RE: Half Yearly Results.24 May 2026 22:53
TDDW, here's AI's distillation. All the experts I've read, and provided links to, say similar. If you know better, fine: but it's you v them, not you v me.
"Yes, there is a significant risk of force majeure in the tungsten market over the next three years, primarily due to severe supply deficits and geopolitical factors.
Here's why:
Structural Deficit and Limited New Supply: The tungsten market is experiencing a severe structural deficit. BMO Global Commodities Research analysts note that the world has "sleepwalked" into a tungsten crunch due driven by declining ore grades, environmental restrictions, and a lack of investment in new mining (mining.com).
Global inventories are critically low, and another deficit is forecast for 2026 (mining.com).

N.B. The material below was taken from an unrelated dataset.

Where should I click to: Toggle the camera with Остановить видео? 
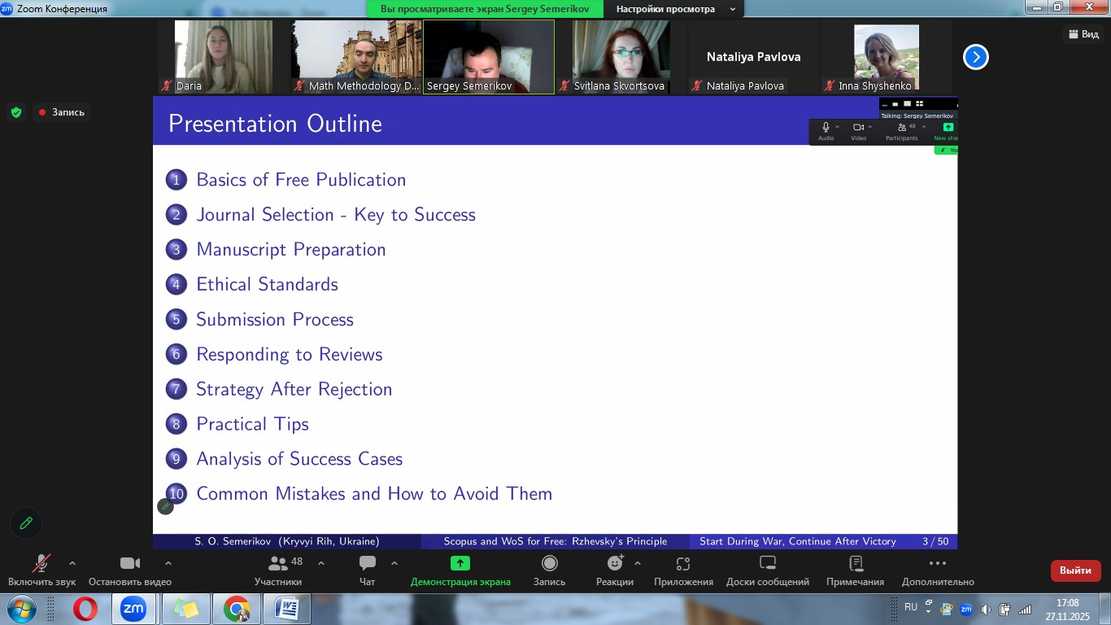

Canaccord Genuity also forecasts a market in deficit until 2030, with limited new projects and increasing demand
(theoregongroup.com).
New mines take years to permit, finance, and build, and there's a scarcity of high-grade deposits outside of China
(theoregongroup.com).
Chinese Export Restrictions: China dominates the global tungsten market, accounting for roughly 75-80% of global mine supply and over 85% of APT (ammonium paratungstate) refining capacity (mining.com) (theoregongroup.com) (skillings.net)
Beijing imposed export licensing in February 2025, which led to a roughly 30% year-over-year cut in available supply and a 70% year-over-year drop in exports for some products (skillings.net) (medium.com). These controls are expected to remain in place, and a return to 2023 export volumes is not anticipated even with a partial reopening (veronken.substack.com).

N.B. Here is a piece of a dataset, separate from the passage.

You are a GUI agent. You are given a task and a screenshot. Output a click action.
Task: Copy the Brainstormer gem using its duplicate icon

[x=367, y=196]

US Defense Procurement Deadline (DFARS): A new US law taking effect on January 1, 2027, will restrict the procurement of tungsten from China, Russia, Iran, and North Korea for defense applications (theoregongroup.com)(medium.com). This Defence Federal Acquisition Regulation Supplement (DFARS) deadline creates a "cliff" for defense contractors who will need fully traceable non-Chinese supply (veronken.substack.com). Industry has warned that compliant supply won't exist by this deadline (medium.com). This policy has created a two-tier market, with American buyers unable to legally source from China and Chinese exporters unable to legally ship to American military end-users (veronken.substack.com).
Lack of Substitution and Refining Capacity: Tungsten is considered irreplaceable in many critical applications, such as armor-piercing ammunition, jet engine turbine blades, and drilling bits (skillings.net).
Substitution is challenging and would take 5-10 years to validate alternatives and retool manufacturing (skillings.net)
Additionally, non-Chinese refining capacity is limited, covering less than 25% of global demand, and rebuilding this infrastructure could take 3-7 years (medium.com). So even if new non-Chinese mines come online, the refining bottleneck could still lead to supply disruption.